• [Exercise] Leave out the pictures and retype, exactly, the lines below from the line with "You are a computer-use" up to and including the line with "Viewport: 820px width, 457px height.", nothing more.

Pixel coordinate grounding data:
/---

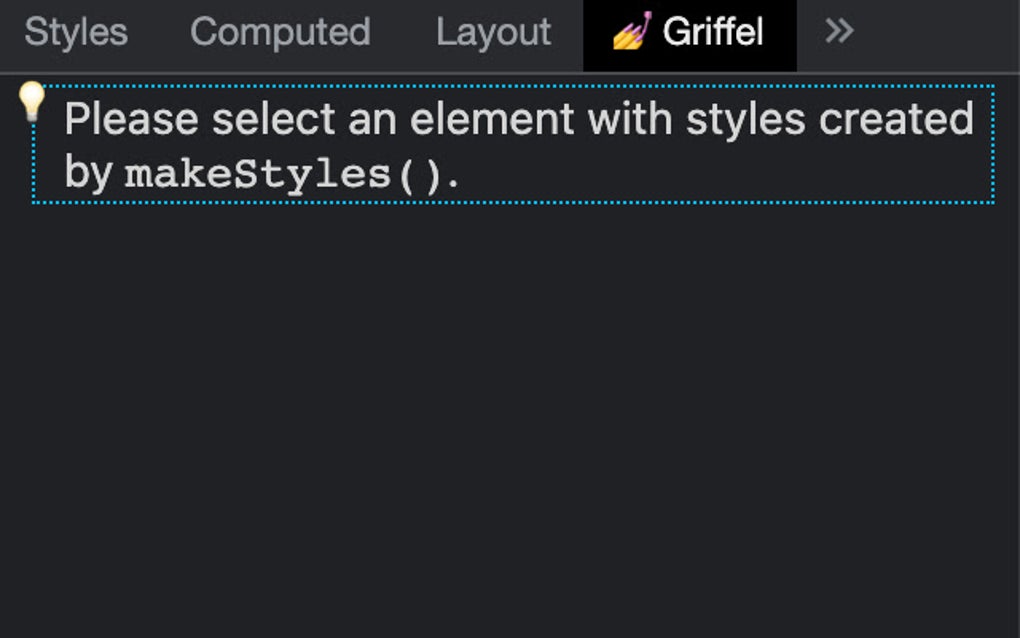Click the makeStyles() code text
This screenshot has width=1020, height=638.
(283, 175)
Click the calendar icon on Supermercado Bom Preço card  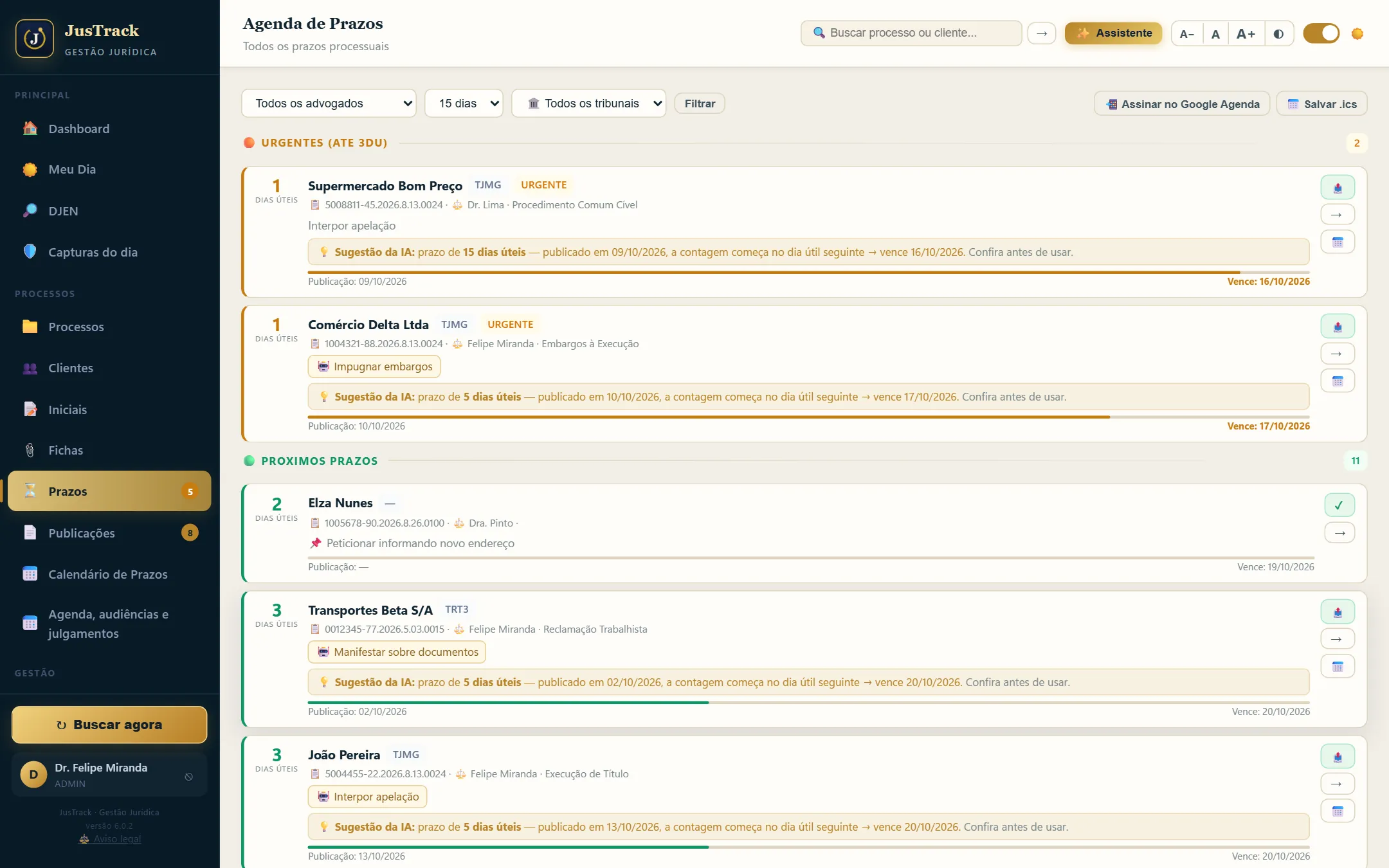coord(1338,242)
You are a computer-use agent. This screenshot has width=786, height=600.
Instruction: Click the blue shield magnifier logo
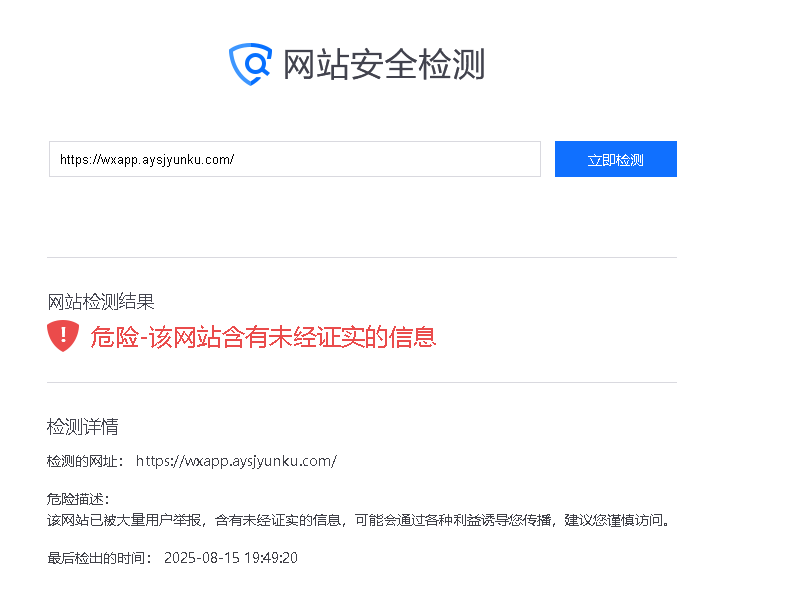pyautogui.click(x=250, y=64)
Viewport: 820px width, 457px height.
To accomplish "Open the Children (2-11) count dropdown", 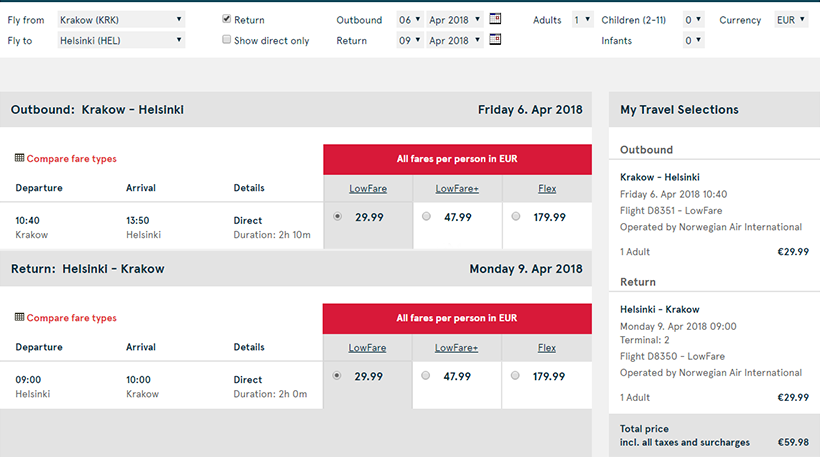I will [x=693, y=19].
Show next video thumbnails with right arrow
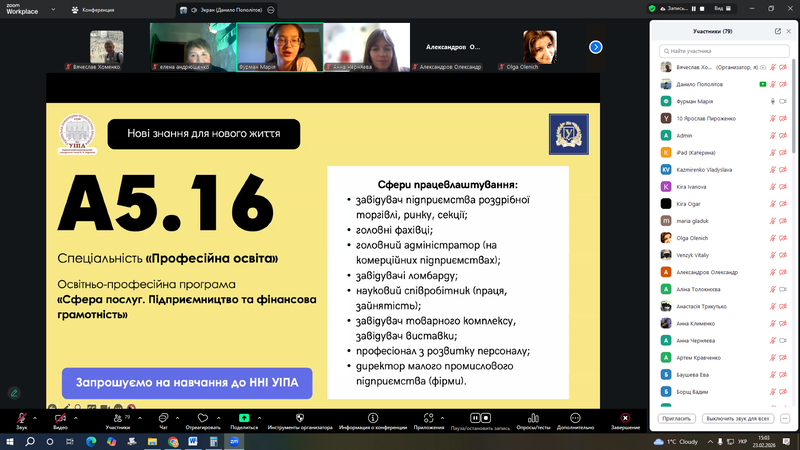Image resolution: width=800 pixels, height=450 pixels. click(595, 46)
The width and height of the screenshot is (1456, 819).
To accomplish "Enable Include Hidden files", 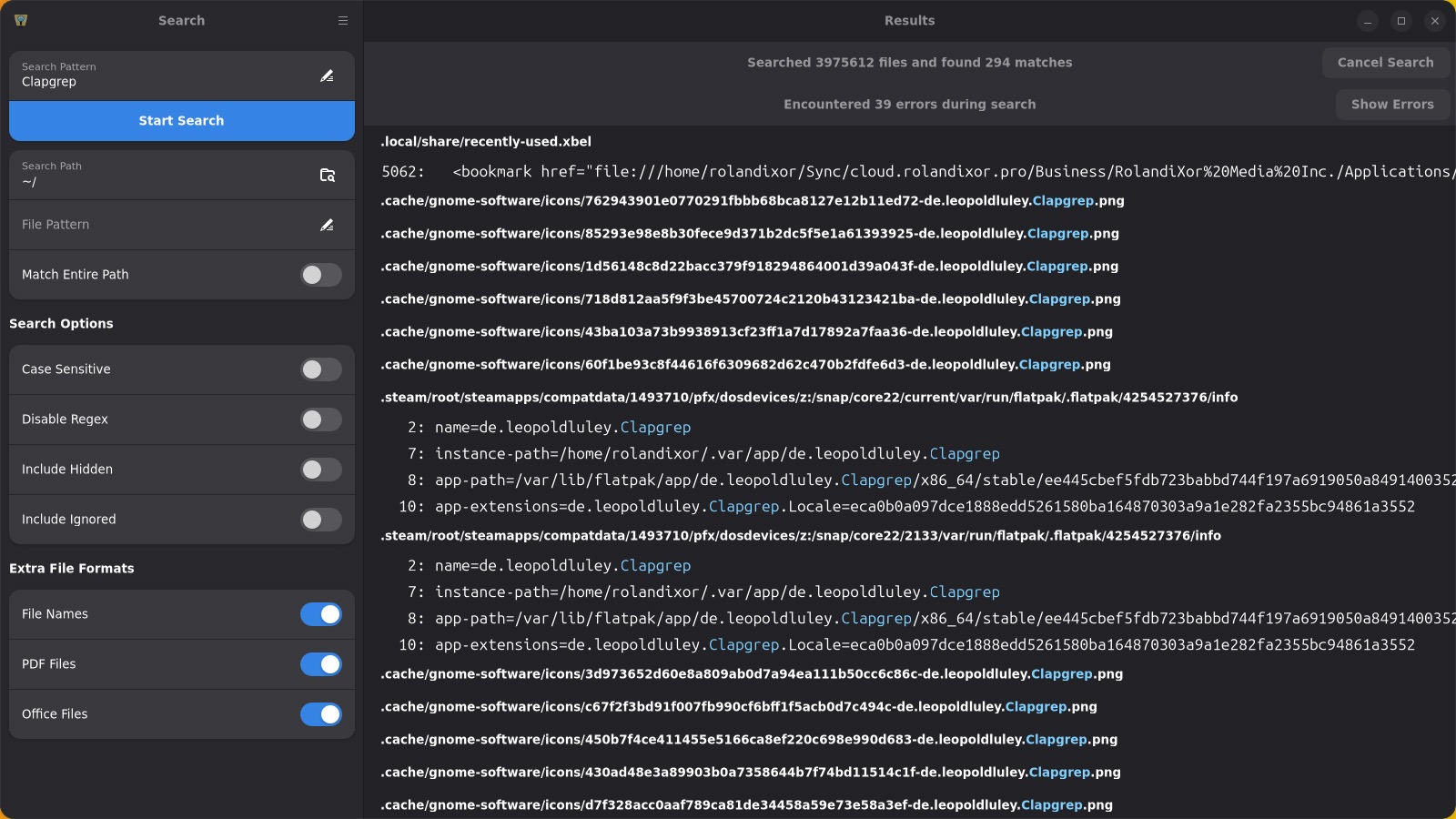I will (320, 470).
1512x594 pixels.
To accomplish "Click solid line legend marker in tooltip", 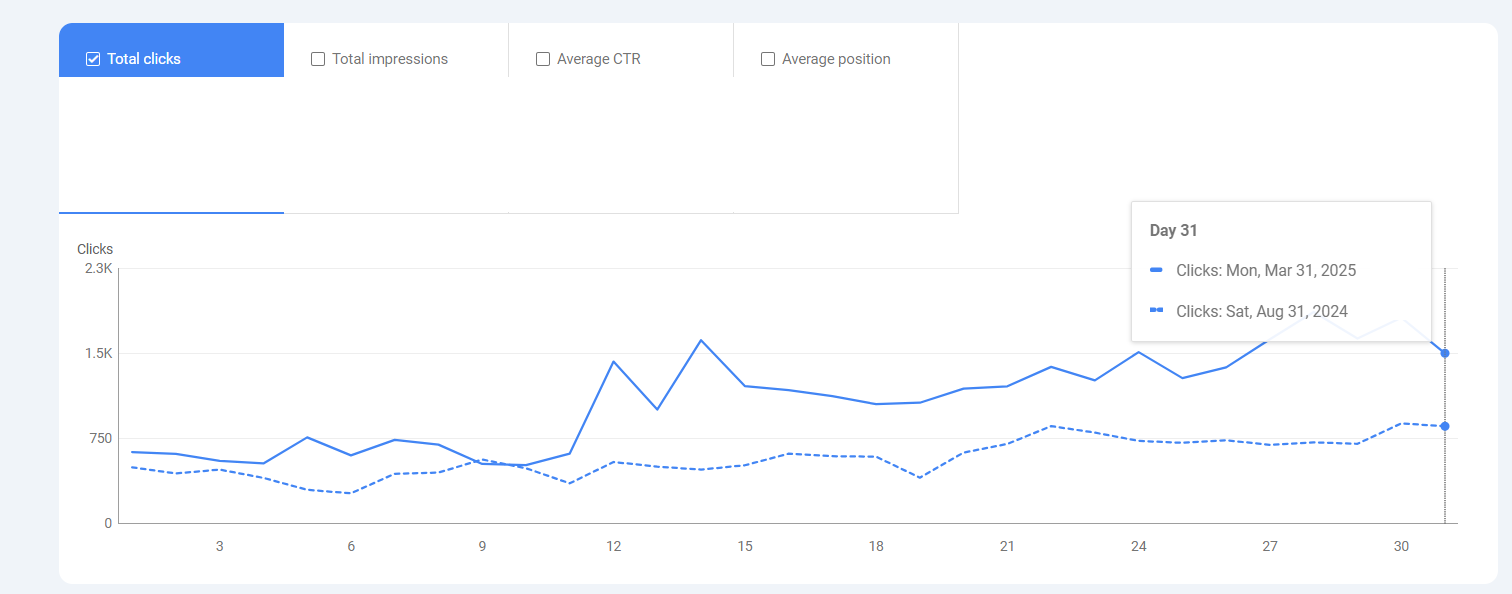I will click(1156, 270).
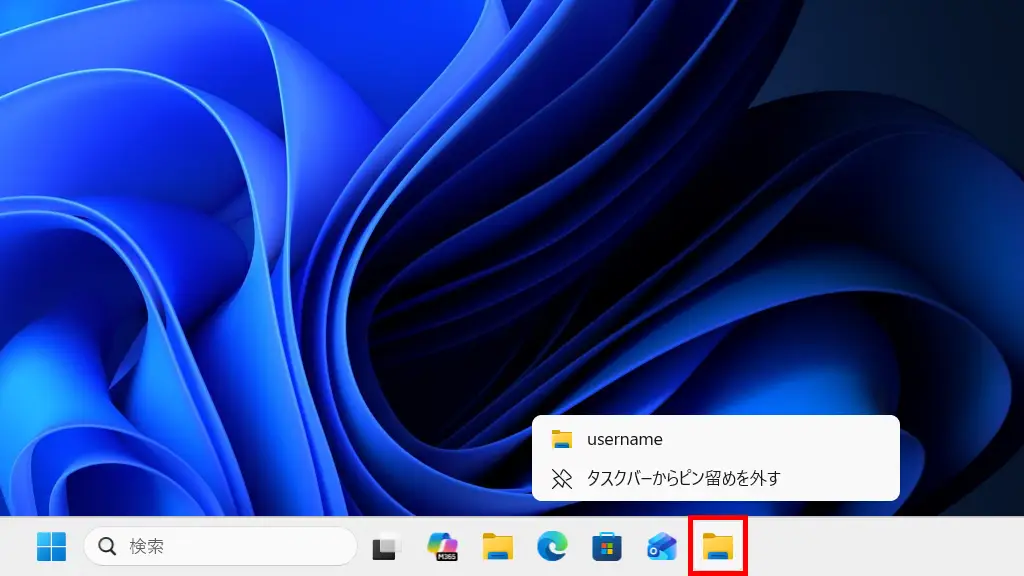
Task: Launch the Microsoft Edge browser
Action: click(552, 546)
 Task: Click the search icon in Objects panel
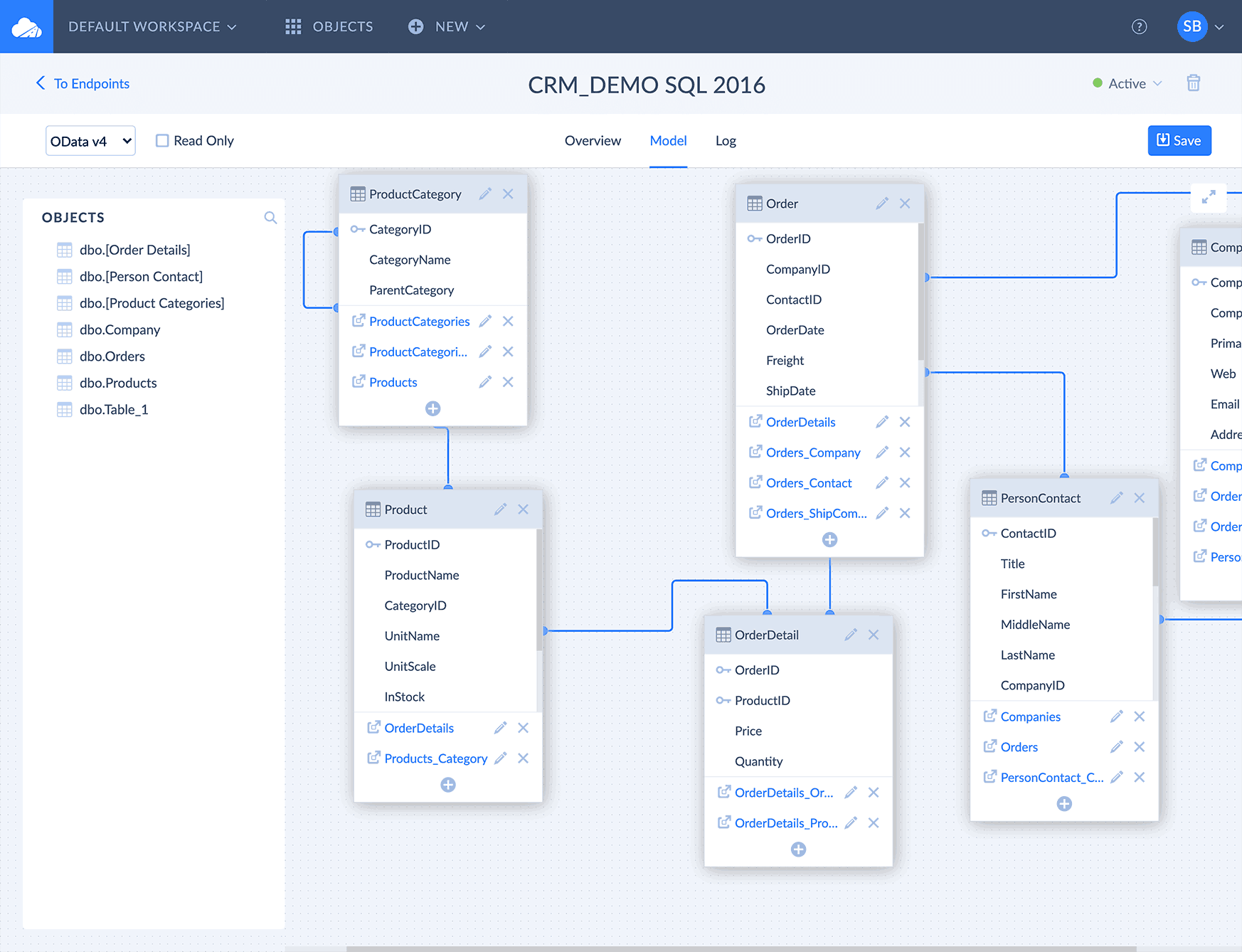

\---

• [Answer to the problem]
You are a computer-use agent. This screenshot has width=786, height=600.
Instruction: Click the blue shield magnifier logo
pyautogui.click(x=250, y=64)
Viewport: 820px width, 457px height.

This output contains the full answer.